Então, certamente, o maior desafio pra isso está no parlamento, mas não considero isso insuperável. Acho que, com política bem feita, com diálogo, com construção de pontes, é possível mostrar que esse é o melhor caminho para o Brasil, portanto, pra todos os setores sociais.
BdF - De algumas semanas pra cá, entidades civis chamaram a atenção para o risco de a bancada ruralista conseguir aprovar ainda agora no final do ano um combo de propostas que são consideradas perigosas ao meio ambiente, como o PL da Grilagem e o PL do Veneno. A eleição do Lula dificulta isso?

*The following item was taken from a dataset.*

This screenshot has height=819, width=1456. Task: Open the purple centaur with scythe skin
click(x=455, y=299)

Eu não acredito que haja mais ambiente pra se votar qualquer coisa dessas. O ditado diz “rei morto, rei posto”, quer dizer, o governo Bolsonaro já acabou. Ele não vai acabar no dia 31 de dezembro. Bolsonaro já é praticamente um ex-presidente. O seu tempo passou. Ele perdeu a oportunidade de ajudar o Brasil, de fazer o Brasil melhorar e dedicou o seu governo às piores ações – ridicularizou as pessoas que morreram por falta de ar, desprezou a vida, destruiu o meio ambiente, isolou o Brasil na política externa, fez um péssimo governo.

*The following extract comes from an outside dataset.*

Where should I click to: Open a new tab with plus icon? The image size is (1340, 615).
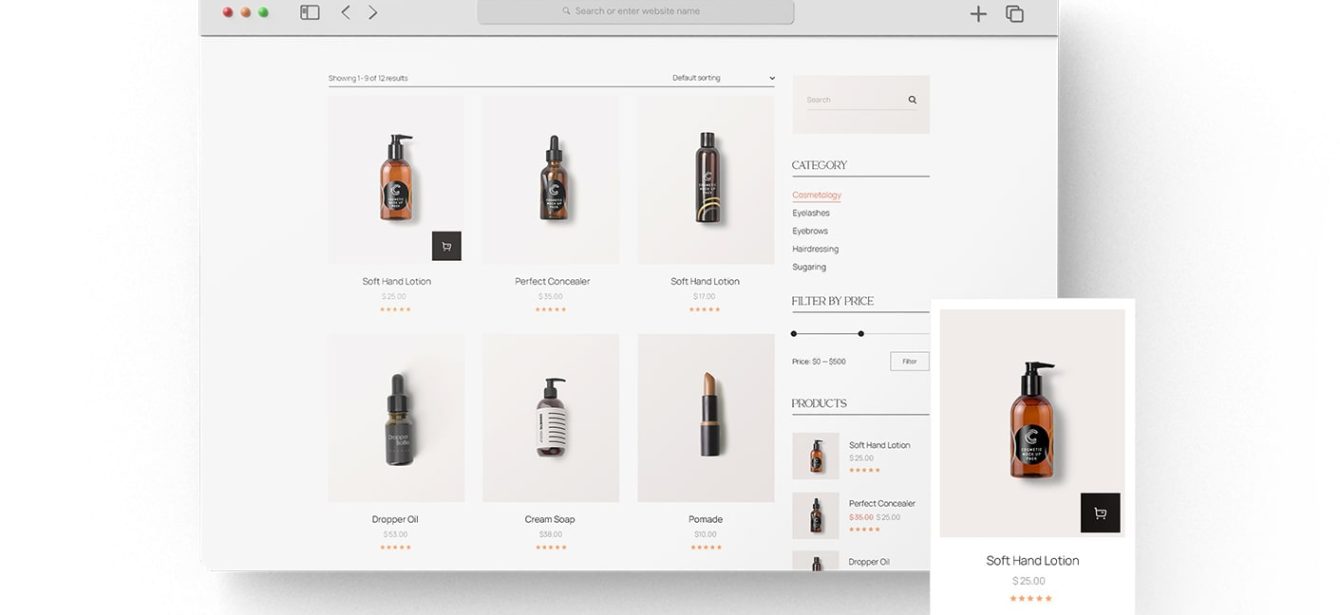pos(978,13)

Portanto, não há mais ambiente pra que ele ou os seus parceiros implementem a política que foi derrotada nas urnas. Eu acho que esse fim de governo é um fim melancólico pro Bolsonaro e seus aliados e acho que essas propostas que representam um ataque ao meio ambiente não têm mais ambiente pra serem aprovadas neste final de ano. Eu acho que esse debate vai ficar pra próxima legislatura, e aí, com um novo governo, nós temos tudo a favor pra fazer o Brasil voltar a avançar.